Date: 2010-02-04 11:25 pm (UTC)
From: [identity profile] fiddledragon.livejournal.com
I've used the sausage filling in dumplings many time -- it's excellent. It's still pretty low in fat, though, so I don't know if it would work for this particular recipe.

Date: 2010-02-04 11:41 pm (UTC)
pameladean: (Default)
From: [personal profile] pameladean
There's a one of those called Gimme Lean. I have made buns (that is, whole-wheat bready stuff filled with mock sausage) with it; I fried it in a fairly generous amount of olive oil and added seasonings first, since it seemed to me to lack both spice and sage.

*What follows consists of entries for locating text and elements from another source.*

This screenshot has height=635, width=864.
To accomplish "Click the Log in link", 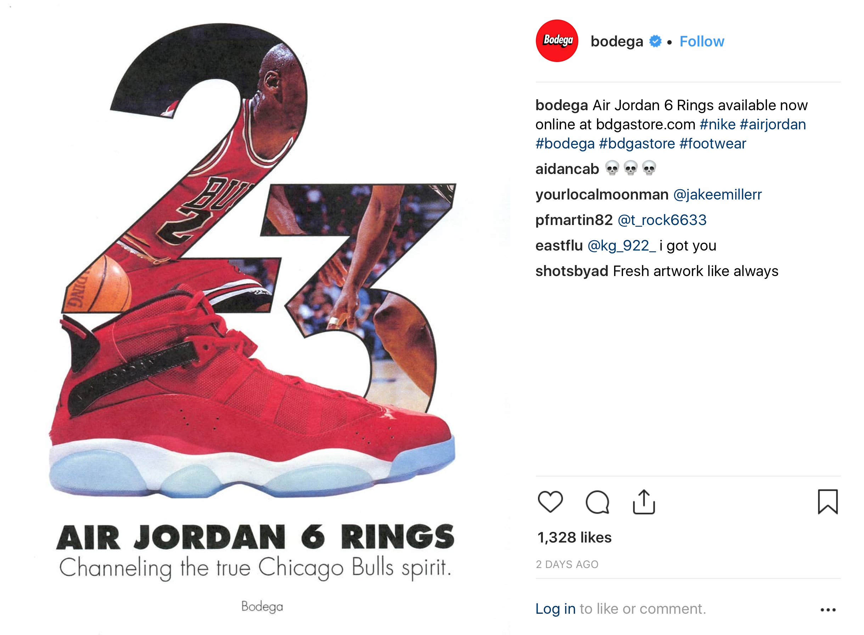I will [555, 609].
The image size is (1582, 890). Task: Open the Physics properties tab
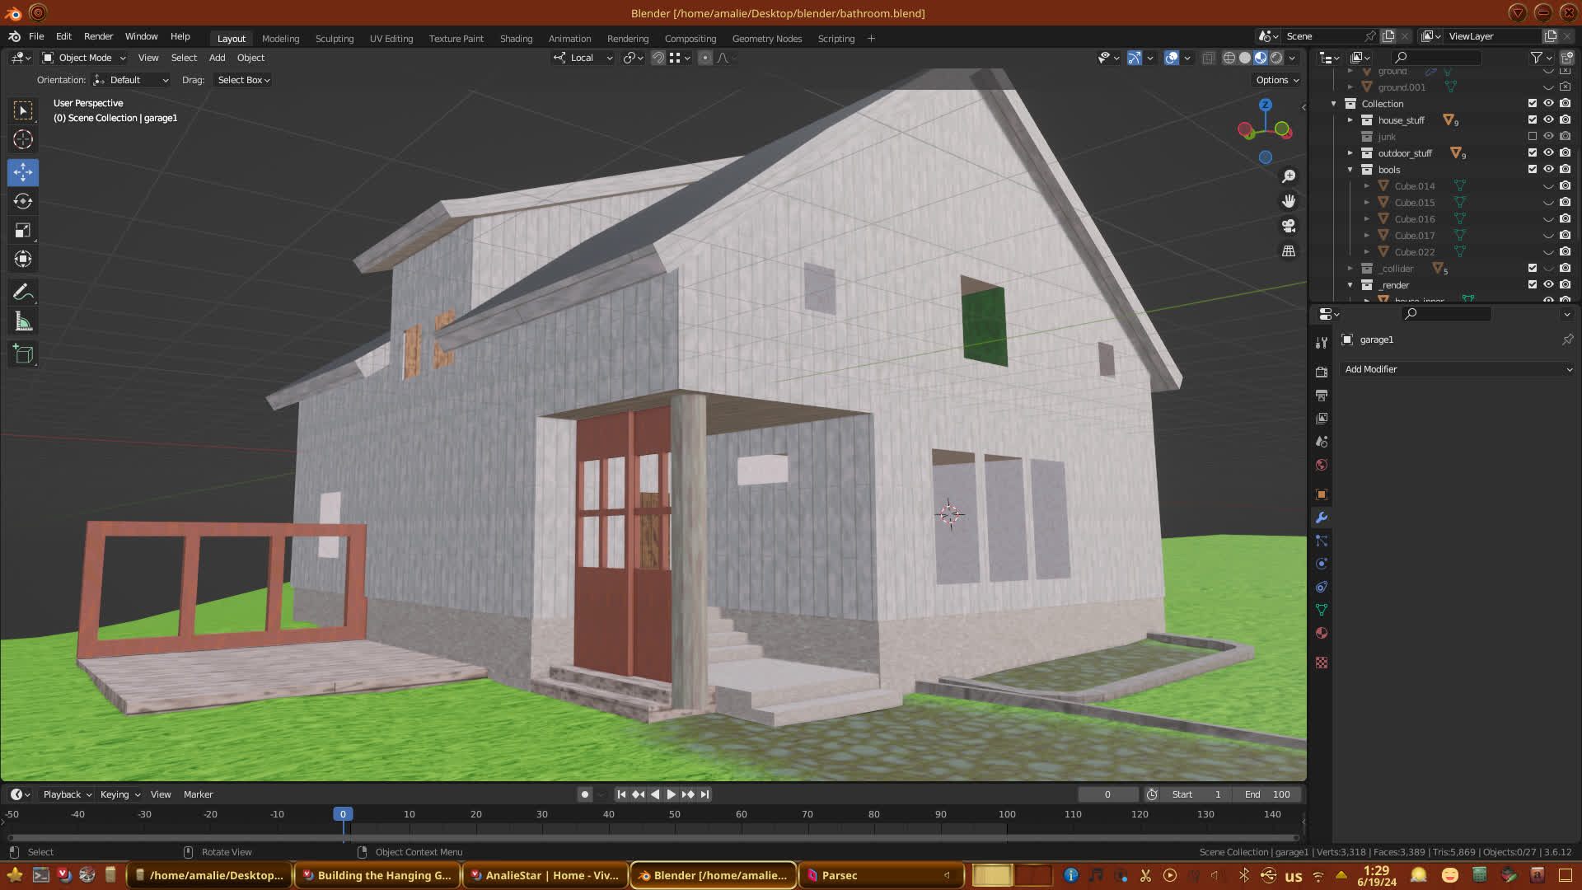(1322, 564)
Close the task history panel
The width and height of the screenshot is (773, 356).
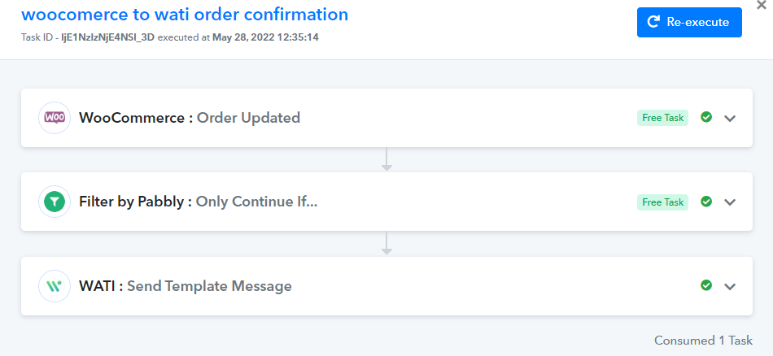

But I don't know if it would work the same way in a thin dumpling skin. Its texture is much superior to ordinary TVP's, though.

Yves used to make some amazing mock sausages, but I haven't seen them recently.

P.

Date: 2010-02-05 04:50 am (UTC)
From: [identity profile] teenybuffalo.livejournal.com
That's the one! Gimme Lean is good stuff.

Date: 2010-02-04 04:25 pm (UTC)
From: [identity profile] fiddledragon.livejournal.com
I might recommend mushrooms cooked in some sort of fat...it wouldn't be the *same*, but you'd get that savoriness, a nice texture, and oil to absorb the seasonings.

Or maybe soaked coarsely ground almonds/other nuts? You'd end up with sort of Tibetan-Persian fusion food, but it might be really tasty and would satisfy the "fatty savory protein" requirement.

(Also, if you want to treat yourself to shrimp before you leave the New England area, the Maine coldwater shrimps are now in season and are not harvested by the "scoop up ocean floor, remove shrimp" method. Though there's still some debate on whether the population is healthy.)

Date: 2010-02-04 07:28 pm (UTC)
From: [identity profile] thomasyan.livejournal.com
I hadn't heard of mock shrimp before. Googling turned up May Wah (yeah, the URL doesn't match the name), but I have no idea how good there stuff is. Still, it might be worth asking them about mock dried shrimp.

I haven't actually read [livejournal.com profile] food_porn in years, but you might try asking there.

One random idea is to take dried shitake mushrooms, soften them in hot water (or soup stock?), squeeze out the liquid, cut them up, and then marinate them. I don't know what to marinate them in to imitate shrimp, but I do know that when my mother marinates them in soy, sugar, and sesame oil, they are quite tasty.

Right product but not too useful

Date: 2010-02-06 04:59 pm (UTC)
From: [identity profile] marchharetay.livejournal.com
The May Wah company makes the fake meats the veggie restaurants cook w/ in NY & they conform really well re: cooking. I absolutely love the stuff. They don't seem to sell in Boston, but have been there for a Veg Fest, etc. You might want to keep your eyes open for their products in health food stores, etc...fantastic stuff.